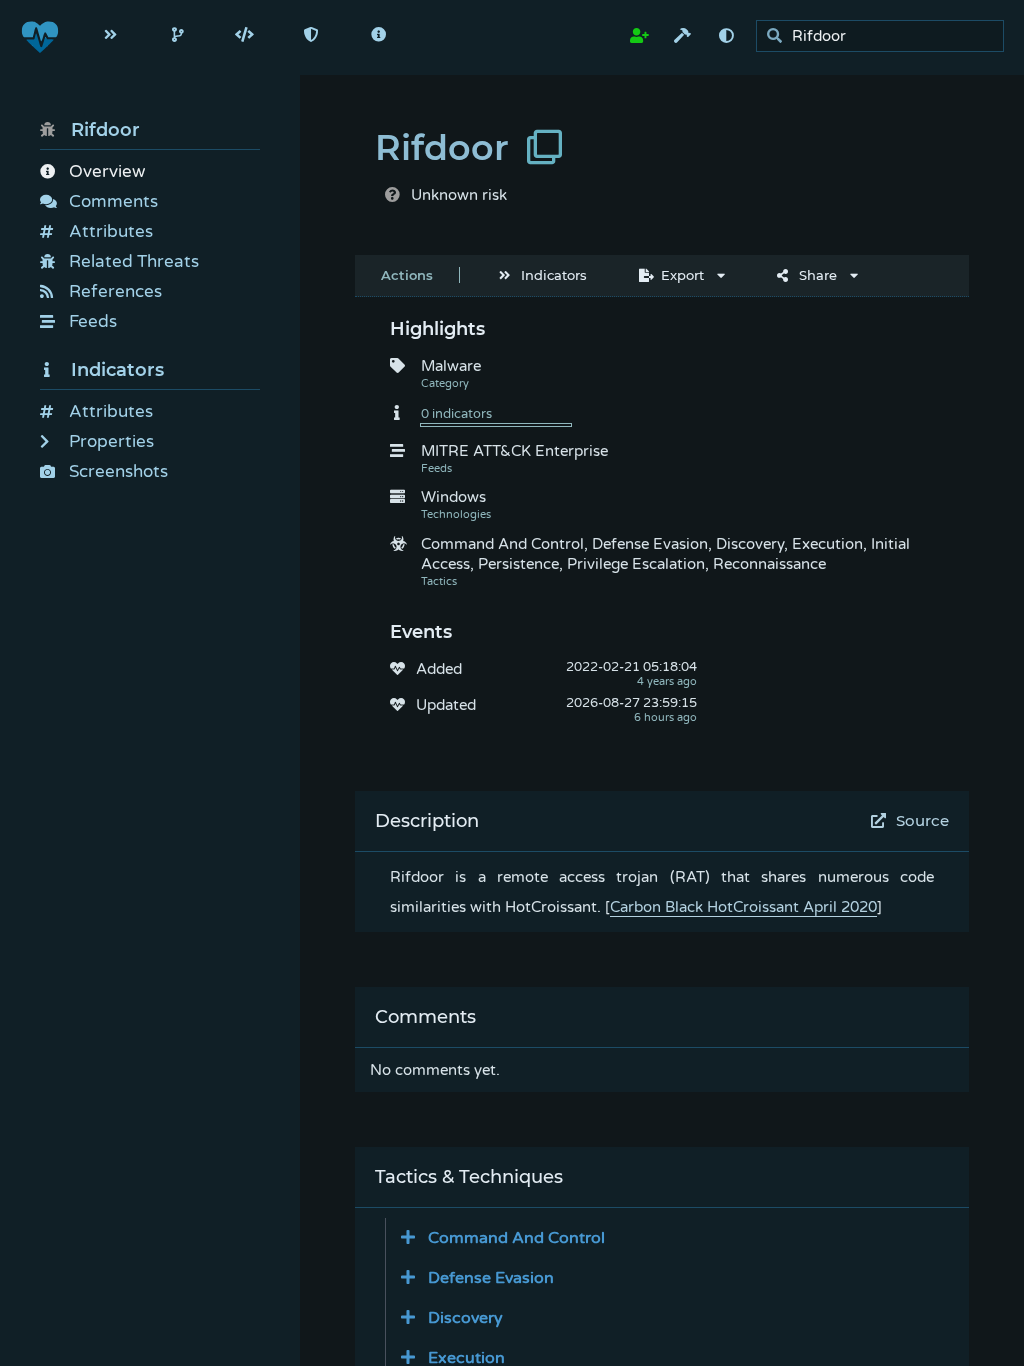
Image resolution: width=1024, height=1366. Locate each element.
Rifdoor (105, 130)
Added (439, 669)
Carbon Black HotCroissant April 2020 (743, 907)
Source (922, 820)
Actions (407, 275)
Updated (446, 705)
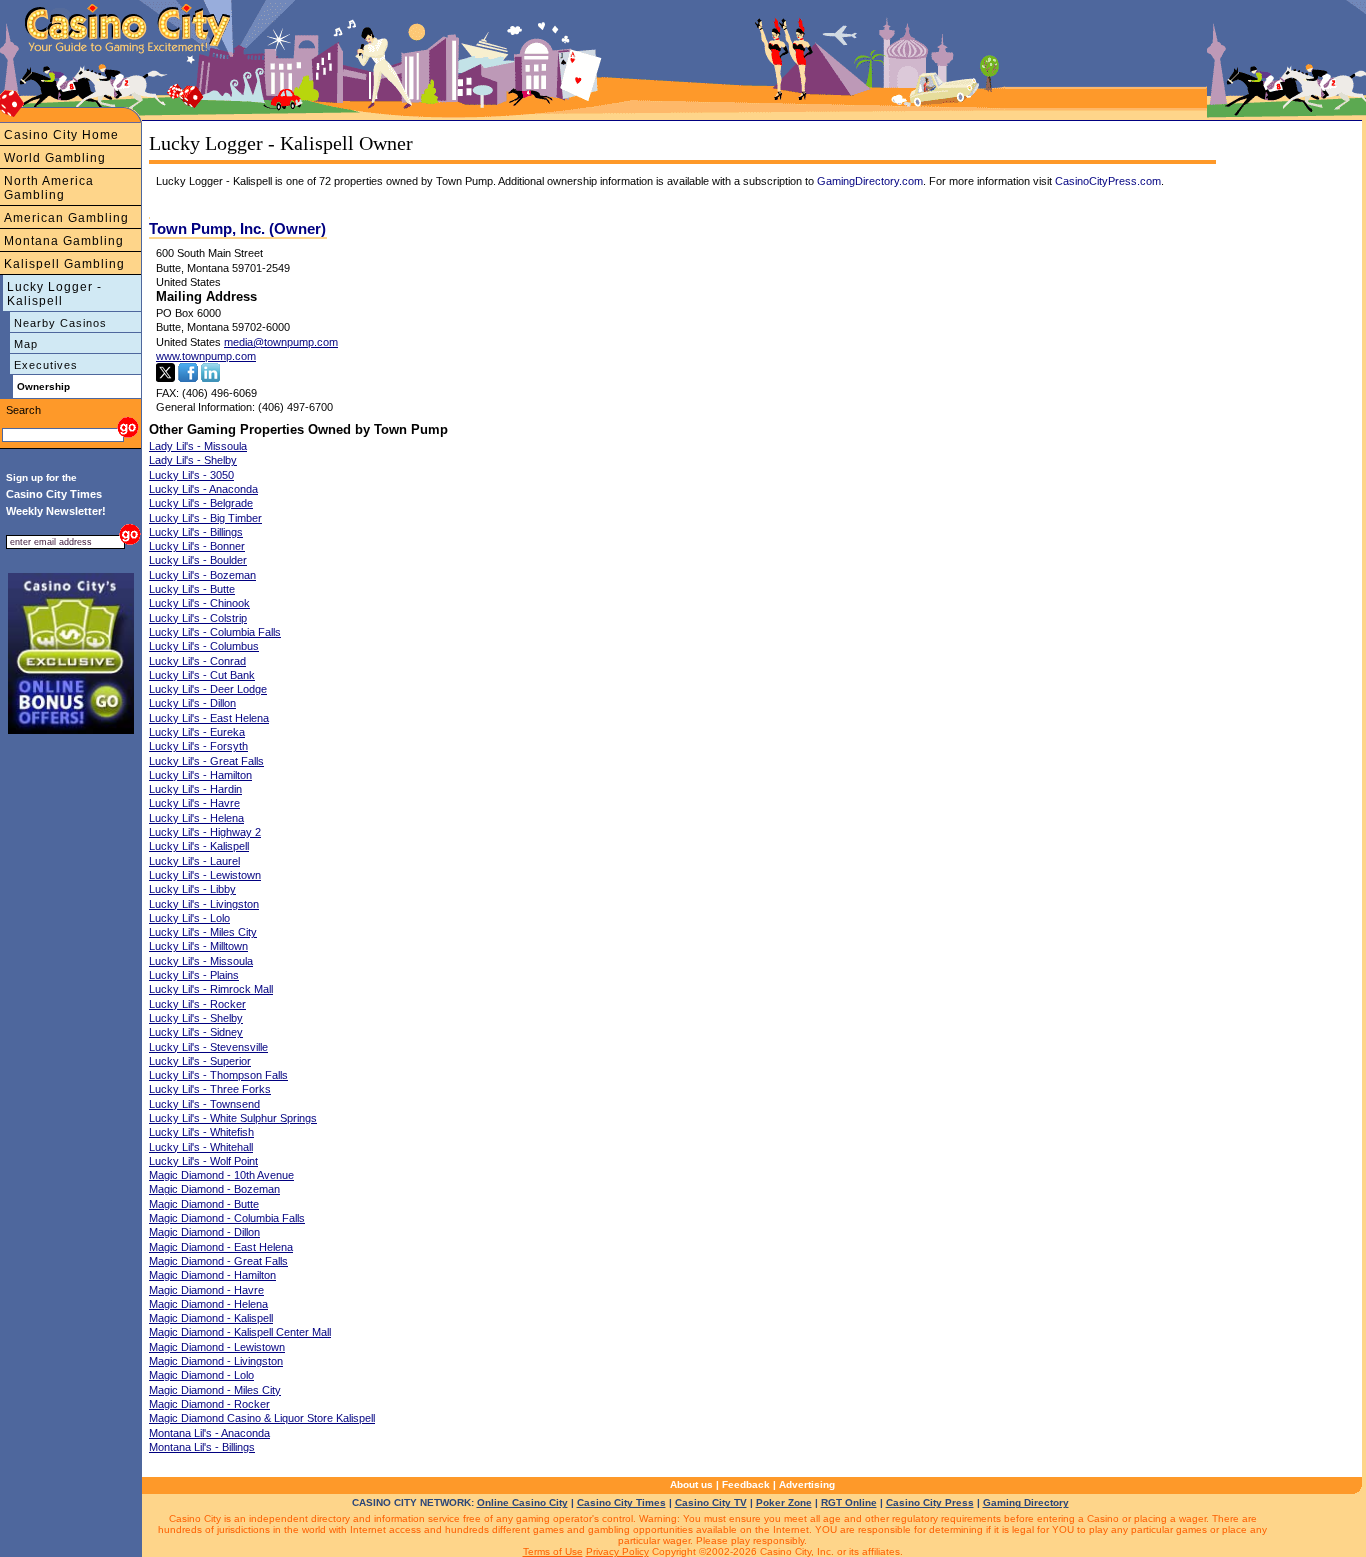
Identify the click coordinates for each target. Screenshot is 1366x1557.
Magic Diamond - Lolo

### PROBLEM TO SOLVE:
Count the lines in the listing where the string "each" appears. Answer with the number only.

### OUTPUT BELOW:
2